§ **Exercise details**
The line containing "Open the Saint Andrew icon thumbnail" and every line after it, through the last line of the records, are to be transcribed exactly, and nothing else.
━━━━━ Information supplied
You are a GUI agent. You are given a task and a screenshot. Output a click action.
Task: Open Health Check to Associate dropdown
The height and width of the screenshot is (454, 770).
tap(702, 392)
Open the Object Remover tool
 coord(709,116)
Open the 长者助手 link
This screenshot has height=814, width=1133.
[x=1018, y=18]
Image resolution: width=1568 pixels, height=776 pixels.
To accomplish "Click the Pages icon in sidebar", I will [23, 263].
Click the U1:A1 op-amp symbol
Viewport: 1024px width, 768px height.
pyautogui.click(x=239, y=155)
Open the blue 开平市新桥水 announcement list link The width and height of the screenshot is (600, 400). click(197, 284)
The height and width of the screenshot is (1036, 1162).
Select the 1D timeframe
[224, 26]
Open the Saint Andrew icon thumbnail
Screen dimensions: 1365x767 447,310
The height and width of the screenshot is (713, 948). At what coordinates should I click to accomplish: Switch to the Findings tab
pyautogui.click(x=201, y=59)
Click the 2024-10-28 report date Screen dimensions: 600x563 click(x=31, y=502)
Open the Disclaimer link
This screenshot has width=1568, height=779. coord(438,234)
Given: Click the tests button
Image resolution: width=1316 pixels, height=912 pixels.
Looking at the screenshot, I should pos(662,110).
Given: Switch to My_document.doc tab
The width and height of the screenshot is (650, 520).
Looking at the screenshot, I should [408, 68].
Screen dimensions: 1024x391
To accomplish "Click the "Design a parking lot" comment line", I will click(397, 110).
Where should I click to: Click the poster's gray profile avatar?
━━━━━━━━━━
§ **Answer to the problem**
Open the Saint Andrew icon thumbnail
Screen dimensions: 1365x767 447,310
The height and width of the screenshot is (713, 948). At what coordinates should I click to accomplish: Switch to the Findings tab
pyautogui.click(x=201, y=59)
Click the 2024-10-28 report date Screen dimensions: 600x563 click(x=31, y=502)
Open the Disclaimer link
This screenshot has width=1568, height=779. coord(438,234)
Given: Click the tests button
Image resolution: width=1316 pixels, height=912 pixels.
Looking at the screenshot, I should pos(662,110).
Given: Switch to My_document.doc tab
The width and height of the screenshot is (650, 520).
Looking at the screenshot, I should [408, 68].
Screen dimensions: 1024x391
To accomplish "Click the "Design a parking lot" comment line", I will click(397, 110).
Where should I click to: Click the poster's gray profile avatar?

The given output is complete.